I just finished a book that I have no memory of requesting at the library but that I feel incredibly lucky for having read.
Often, after perusing some of the various book reviews I try to lay my hands on regularly, I put in requests at the library. And sometimes when the book shows up on the shelf with my name sticker on it, I have a little moment of surprise having forgotten the title in the months since the request was originally placed. But usually once I crack the cover, I remember a fragment of the review or at least the source of the recommendation, whether it was paper, blog or human.
But I have no idea who recommended The Monsters of Templeton by Lauren Groff. Whoever it was: Thank you. When I think that I could very easily have missed this book, I feel a little panicky.

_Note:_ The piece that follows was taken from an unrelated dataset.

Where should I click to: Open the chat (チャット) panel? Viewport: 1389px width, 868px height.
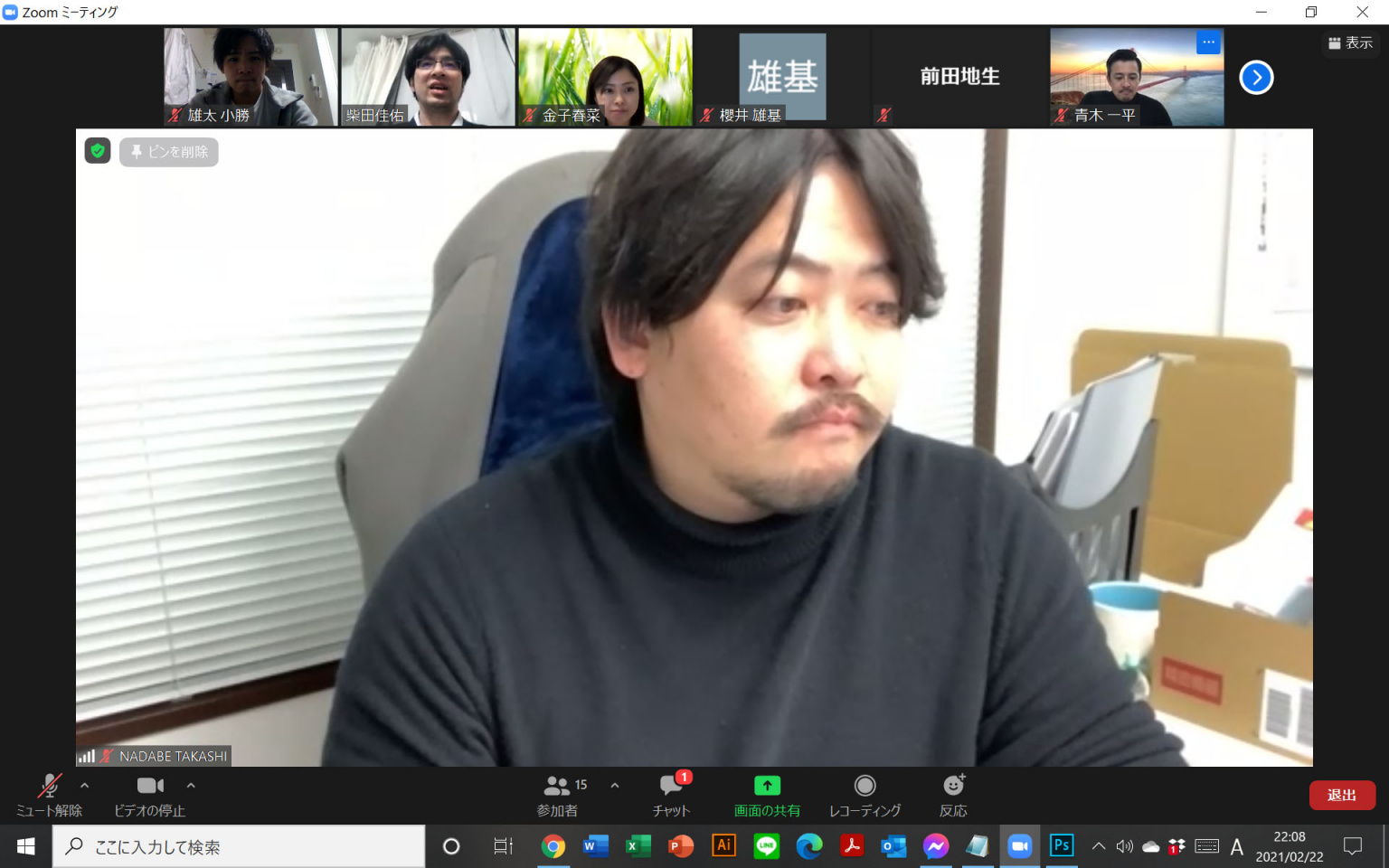pyautogui.click(x=671, y=786)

This novel has so many facets that it is hard to summarize--the writing varies from the poetic musings of a 200 year-old lake monster, to an epistolary exchange between two peculiar 19th C women, to a straight forward tale of a contemporary girl looking for her roots. I suppose the thing that stands out the most for me is that the main character is a place rather than a person. The town of Templeton is revealed through all the different voices in the book, though clearly the drive for information lies in Willie Upton's research into her ancestors and thus the town's past.
I think it could have been very easy for the book to turn into an assembly of voices, sort of like Under Milkwood (and that probably would have been interesting too and Dylan Thomas isn't one to sniff at when you are comparing a writer's first book). But I'm glad that instead it decided to draw the portrait of the town through the genealogy of the people. I would bet that the author had to edit out some interesting sections and characters to focus on Maramaduke Temple's heirs but I'm also grateful that there was a traditional plot of discovery to follow along with the slow reveal of the town, present and past.
The book isn't flawless--there were a few little things I'd tweak in characterizations and plot details--but so what if it wasn't perfect. Reading this book made me very happy. And that is high praise indeed.